- [What to produce] Copy each line of the material below that includes the string "computer".

- [Given records]

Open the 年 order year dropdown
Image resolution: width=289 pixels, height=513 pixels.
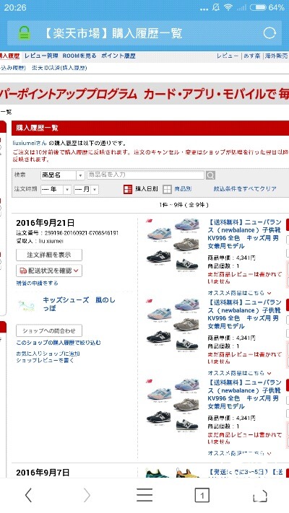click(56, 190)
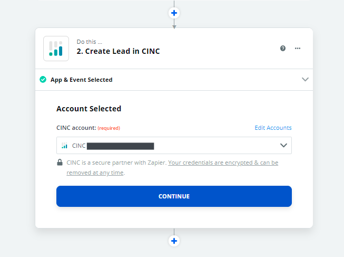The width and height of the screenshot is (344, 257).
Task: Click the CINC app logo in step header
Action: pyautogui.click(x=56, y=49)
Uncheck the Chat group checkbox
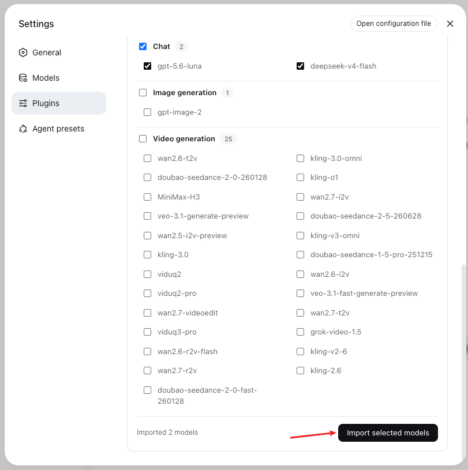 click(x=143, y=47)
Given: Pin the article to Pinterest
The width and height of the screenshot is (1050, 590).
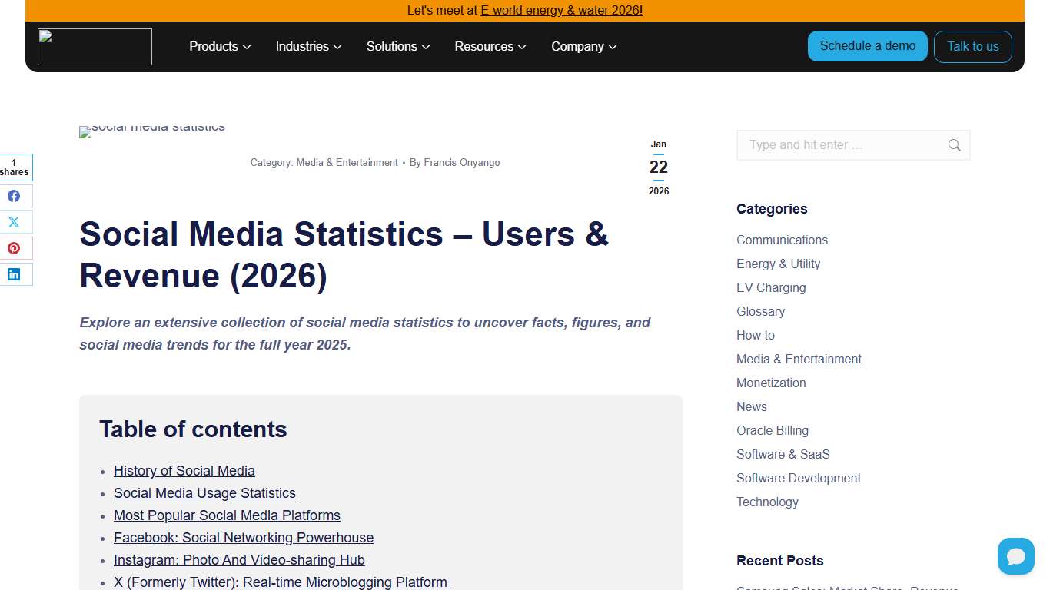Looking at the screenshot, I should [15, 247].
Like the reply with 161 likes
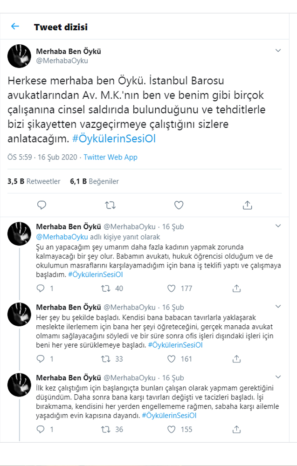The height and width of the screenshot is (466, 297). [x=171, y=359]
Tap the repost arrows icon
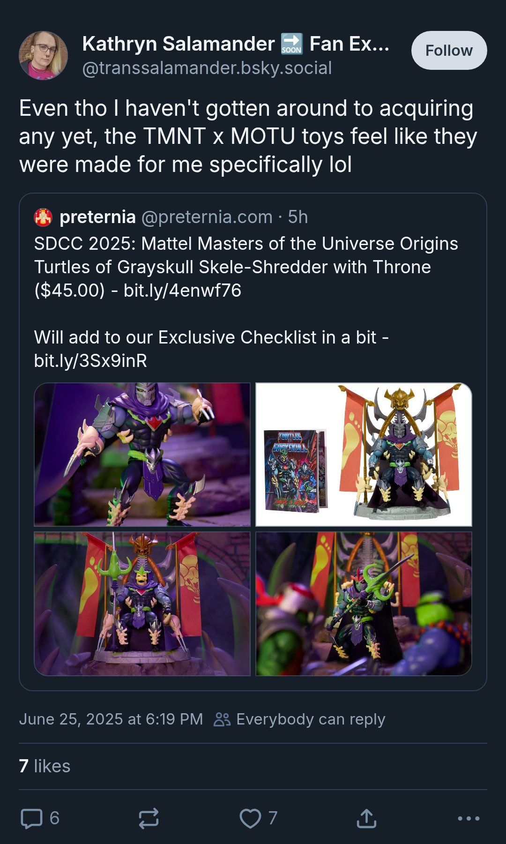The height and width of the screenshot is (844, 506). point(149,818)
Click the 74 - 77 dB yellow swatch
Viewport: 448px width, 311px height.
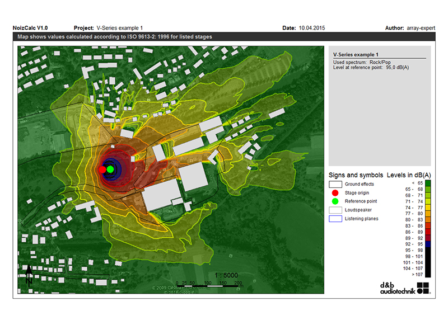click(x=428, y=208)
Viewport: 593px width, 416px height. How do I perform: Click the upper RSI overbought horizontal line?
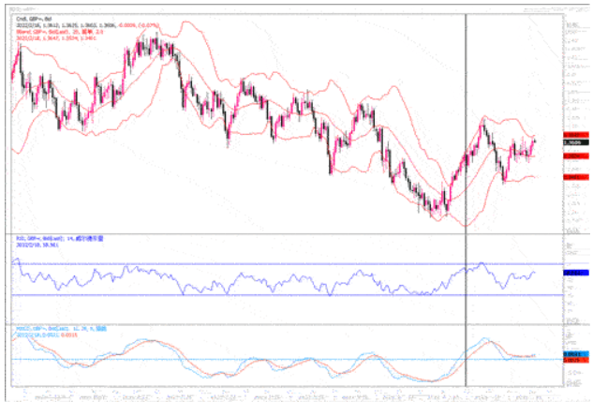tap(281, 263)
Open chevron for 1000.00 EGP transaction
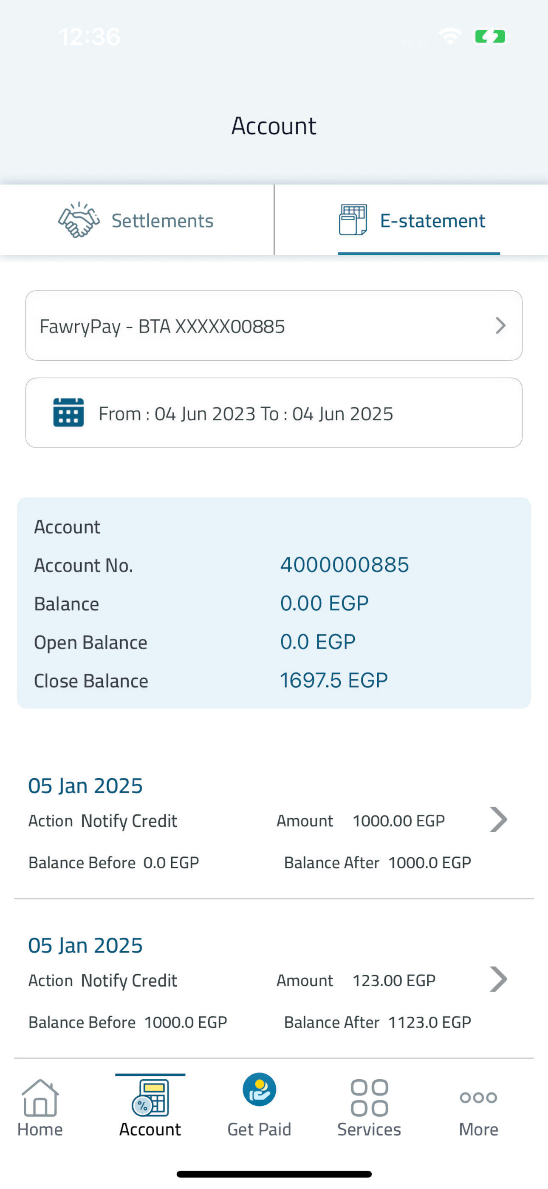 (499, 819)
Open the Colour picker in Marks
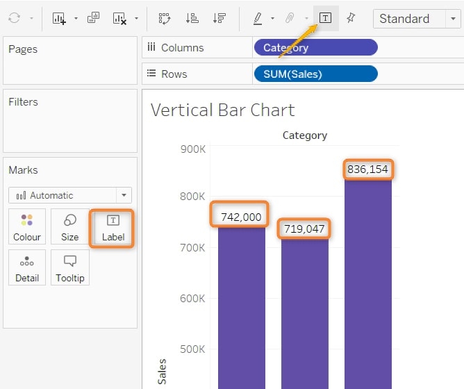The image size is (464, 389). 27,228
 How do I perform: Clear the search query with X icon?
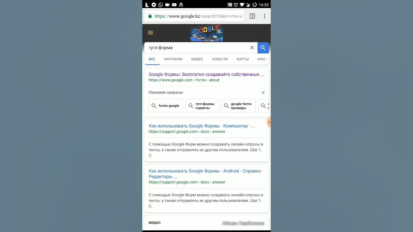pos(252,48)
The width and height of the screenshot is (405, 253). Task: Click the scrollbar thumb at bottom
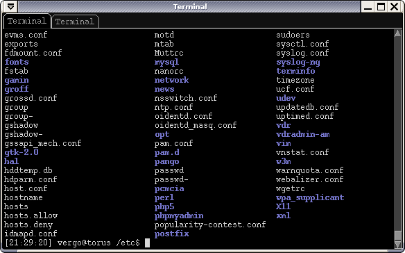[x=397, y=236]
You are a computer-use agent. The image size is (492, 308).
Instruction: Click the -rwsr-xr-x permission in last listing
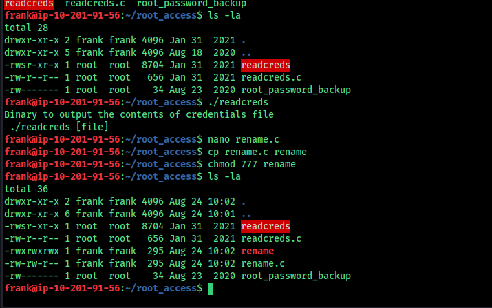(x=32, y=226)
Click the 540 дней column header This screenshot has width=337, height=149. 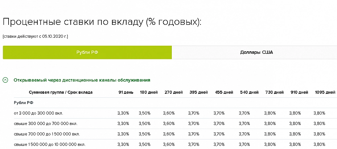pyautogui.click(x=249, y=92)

--

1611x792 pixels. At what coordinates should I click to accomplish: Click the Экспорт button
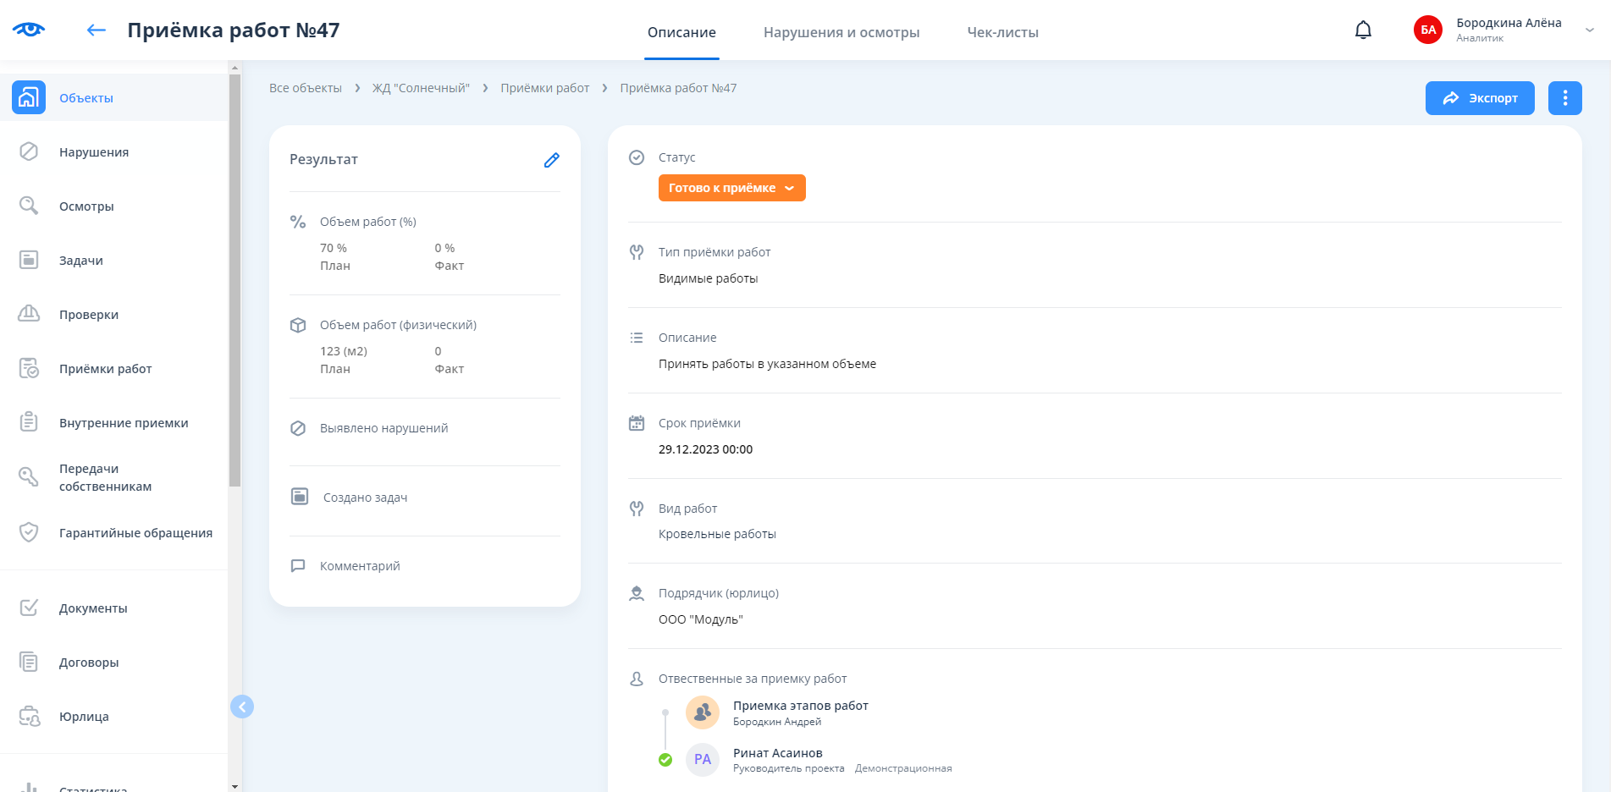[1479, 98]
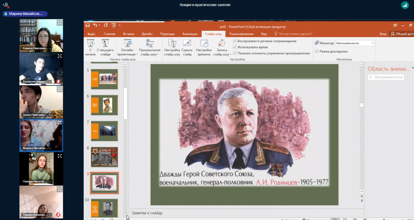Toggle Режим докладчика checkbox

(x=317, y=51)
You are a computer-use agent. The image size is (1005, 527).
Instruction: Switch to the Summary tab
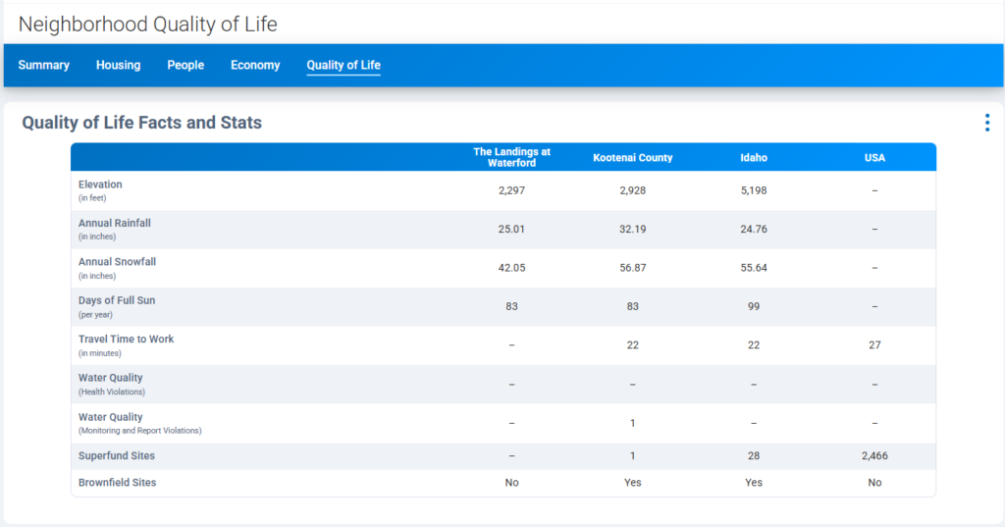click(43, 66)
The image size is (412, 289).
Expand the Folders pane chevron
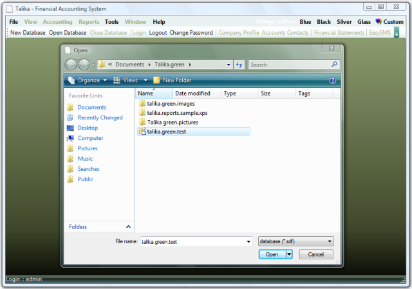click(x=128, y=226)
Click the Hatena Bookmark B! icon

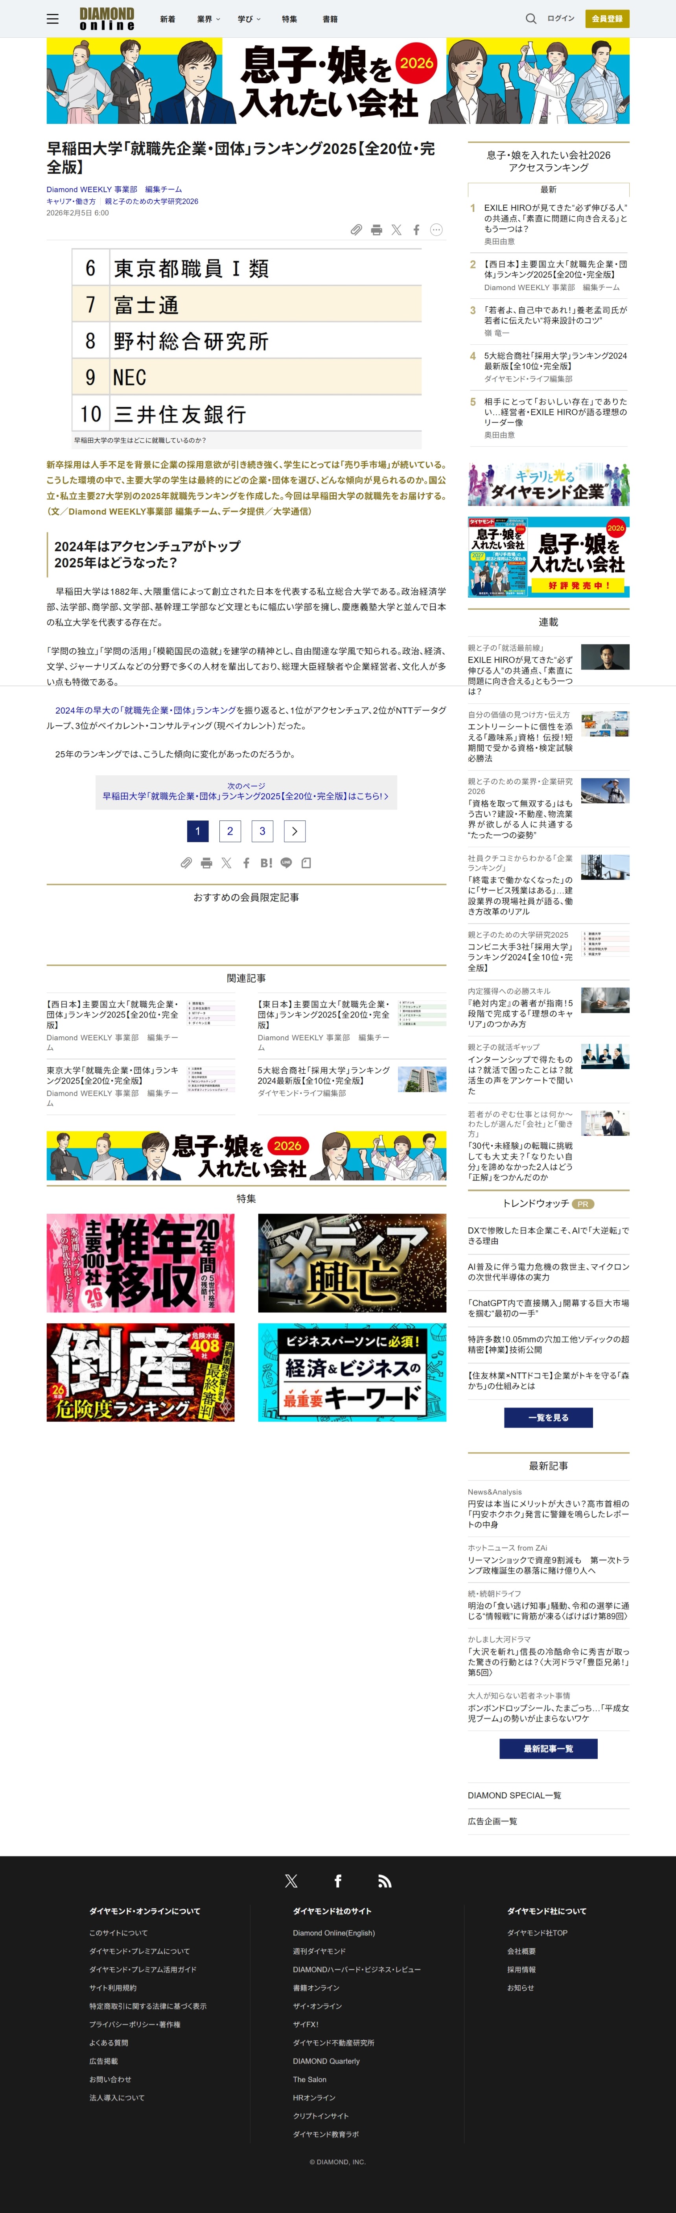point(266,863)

- [Problem solution]
You are a computer-use agent. The image size is (492, 308).
You are a computer-use agent. The image size is (1005, 527).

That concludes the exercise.